◆ **Your task**: Your task is to work out how many lines in the data include the word "modrá". Reply with the number alone.
*** Opening Data for this task ***
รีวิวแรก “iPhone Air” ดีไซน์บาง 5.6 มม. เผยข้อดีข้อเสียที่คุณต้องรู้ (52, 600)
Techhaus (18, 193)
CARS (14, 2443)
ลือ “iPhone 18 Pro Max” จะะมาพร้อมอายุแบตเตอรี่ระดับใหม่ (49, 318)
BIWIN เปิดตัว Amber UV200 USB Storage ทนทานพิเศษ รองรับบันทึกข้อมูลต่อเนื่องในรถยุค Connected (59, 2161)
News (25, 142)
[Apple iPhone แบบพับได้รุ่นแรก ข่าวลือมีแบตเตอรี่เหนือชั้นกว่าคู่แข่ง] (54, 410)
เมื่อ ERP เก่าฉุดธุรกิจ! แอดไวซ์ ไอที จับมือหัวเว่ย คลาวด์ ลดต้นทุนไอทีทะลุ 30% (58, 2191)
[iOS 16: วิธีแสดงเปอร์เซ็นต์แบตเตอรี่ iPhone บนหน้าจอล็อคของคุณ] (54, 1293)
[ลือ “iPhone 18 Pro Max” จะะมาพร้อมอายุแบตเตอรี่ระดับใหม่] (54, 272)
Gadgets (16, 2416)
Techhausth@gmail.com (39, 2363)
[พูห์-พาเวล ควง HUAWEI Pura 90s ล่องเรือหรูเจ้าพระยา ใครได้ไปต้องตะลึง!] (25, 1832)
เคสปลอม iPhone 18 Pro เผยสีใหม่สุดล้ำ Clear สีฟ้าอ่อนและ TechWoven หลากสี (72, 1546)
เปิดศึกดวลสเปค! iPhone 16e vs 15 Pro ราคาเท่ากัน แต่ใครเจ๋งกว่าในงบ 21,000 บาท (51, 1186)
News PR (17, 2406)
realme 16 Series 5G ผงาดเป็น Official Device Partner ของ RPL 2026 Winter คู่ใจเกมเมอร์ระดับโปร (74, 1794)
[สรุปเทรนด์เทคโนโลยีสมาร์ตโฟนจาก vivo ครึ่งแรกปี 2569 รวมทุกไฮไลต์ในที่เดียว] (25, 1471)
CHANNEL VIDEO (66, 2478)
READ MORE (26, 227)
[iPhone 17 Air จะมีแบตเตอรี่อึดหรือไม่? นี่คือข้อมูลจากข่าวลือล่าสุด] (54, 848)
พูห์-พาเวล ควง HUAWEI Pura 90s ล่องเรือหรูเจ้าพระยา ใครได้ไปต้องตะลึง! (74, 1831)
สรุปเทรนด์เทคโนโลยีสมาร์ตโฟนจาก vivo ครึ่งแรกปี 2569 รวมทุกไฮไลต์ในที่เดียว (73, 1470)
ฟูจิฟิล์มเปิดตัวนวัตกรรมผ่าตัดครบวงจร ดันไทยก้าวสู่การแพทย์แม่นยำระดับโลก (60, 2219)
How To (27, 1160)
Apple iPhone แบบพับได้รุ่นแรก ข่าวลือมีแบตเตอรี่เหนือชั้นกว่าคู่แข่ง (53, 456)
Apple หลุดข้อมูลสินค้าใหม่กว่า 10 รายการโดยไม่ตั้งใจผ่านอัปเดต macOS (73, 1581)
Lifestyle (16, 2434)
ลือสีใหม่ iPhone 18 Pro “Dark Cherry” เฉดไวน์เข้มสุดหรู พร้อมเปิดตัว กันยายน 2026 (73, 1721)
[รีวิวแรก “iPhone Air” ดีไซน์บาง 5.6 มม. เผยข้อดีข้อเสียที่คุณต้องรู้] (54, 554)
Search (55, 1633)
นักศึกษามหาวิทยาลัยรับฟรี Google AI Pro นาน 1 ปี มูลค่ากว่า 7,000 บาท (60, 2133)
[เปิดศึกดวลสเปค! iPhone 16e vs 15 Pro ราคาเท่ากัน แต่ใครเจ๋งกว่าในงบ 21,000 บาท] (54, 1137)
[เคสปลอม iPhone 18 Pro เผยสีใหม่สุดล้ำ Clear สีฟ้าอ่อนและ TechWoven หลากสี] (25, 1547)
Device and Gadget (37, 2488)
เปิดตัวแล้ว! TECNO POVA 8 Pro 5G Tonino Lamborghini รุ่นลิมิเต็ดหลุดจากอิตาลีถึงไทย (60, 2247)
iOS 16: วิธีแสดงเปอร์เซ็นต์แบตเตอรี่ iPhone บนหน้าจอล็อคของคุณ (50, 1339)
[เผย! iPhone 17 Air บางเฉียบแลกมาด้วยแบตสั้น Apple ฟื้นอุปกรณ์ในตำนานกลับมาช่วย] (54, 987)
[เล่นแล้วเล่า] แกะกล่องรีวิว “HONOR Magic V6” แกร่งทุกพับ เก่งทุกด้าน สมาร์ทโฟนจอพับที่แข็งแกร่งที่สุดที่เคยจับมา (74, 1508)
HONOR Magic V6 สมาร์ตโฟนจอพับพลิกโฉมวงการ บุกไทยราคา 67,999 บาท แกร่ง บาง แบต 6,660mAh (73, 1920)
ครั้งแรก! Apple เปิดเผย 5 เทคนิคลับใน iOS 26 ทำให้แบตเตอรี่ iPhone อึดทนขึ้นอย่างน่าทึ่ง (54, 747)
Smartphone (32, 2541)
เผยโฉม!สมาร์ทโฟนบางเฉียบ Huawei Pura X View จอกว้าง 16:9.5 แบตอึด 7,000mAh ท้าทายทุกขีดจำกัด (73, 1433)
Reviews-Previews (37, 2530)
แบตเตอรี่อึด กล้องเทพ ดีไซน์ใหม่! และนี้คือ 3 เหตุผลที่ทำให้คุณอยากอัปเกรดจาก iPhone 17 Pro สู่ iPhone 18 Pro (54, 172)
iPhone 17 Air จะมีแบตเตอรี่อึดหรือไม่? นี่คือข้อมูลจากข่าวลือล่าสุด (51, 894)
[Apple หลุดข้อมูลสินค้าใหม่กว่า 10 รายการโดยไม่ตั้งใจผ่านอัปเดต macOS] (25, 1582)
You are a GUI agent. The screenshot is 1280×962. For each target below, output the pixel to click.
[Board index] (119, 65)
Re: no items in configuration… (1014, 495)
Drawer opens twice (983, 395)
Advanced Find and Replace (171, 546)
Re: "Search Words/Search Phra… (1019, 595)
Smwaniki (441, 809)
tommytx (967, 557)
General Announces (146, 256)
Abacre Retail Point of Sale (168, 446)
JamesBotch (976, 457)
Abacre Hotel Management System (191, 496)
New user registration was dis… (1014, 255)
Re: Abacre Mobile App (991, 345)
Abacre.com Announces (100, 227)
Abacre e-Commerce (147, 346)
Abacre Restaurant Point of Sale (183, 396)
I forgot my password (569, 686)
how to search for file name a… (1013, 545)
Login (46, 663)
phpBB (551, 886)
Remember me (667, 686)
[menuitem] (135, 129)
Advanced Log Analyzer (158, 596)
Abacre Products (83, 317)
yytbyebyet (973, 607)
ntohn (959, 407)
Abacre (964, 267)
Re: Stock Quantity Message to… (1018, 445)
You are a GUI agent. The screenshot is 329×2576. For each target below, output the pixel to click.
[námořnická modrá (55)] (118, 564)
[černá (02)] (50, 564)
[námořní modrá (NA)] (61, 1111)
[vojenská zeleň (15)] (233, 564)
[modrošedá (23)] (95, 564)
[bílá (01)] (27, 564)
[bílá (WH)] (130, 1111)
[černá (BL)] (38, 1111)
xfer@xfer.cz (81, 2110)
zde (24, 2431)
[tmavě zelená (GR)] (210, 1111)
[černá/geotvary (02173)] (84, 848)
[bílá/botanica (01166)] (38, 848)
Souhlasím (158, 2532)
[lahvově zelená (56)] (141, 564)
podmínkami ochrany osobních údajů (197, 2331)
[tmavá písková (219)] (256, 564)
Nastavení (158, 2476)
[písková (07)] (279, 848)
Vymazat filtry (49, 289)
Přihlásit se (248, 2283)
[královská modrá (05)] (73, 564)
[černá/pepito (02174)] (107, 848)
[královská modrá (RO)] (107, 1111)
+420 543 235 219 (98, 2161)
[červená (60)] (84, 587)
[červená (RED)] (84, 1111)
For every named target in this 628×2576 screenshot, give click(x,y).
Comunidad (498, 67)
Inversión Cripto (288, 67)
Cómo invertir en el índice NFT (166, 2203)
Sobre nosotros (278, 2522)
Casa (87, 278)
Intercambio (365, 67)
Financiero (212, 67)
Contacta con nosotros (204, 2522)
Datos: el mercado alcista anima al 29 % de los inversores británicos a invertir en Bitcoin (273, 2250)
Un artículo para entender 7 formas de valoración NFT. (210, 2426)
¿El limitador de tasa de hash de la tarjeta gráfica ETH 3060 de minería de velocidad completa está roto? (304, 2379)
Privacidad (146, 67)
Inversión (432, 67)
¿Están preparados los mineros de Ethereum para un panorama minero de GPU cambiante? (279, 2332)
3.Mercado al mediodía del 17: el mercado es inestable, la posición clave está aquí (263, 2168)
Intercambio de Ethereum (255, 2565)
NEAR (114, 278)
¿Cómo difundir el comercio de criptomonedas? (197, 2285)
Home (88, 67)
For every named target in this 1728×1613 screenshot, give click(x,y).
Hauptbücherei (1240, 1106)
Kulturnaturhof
*** Closing Data for this task ***
◆ **Solution below**: 4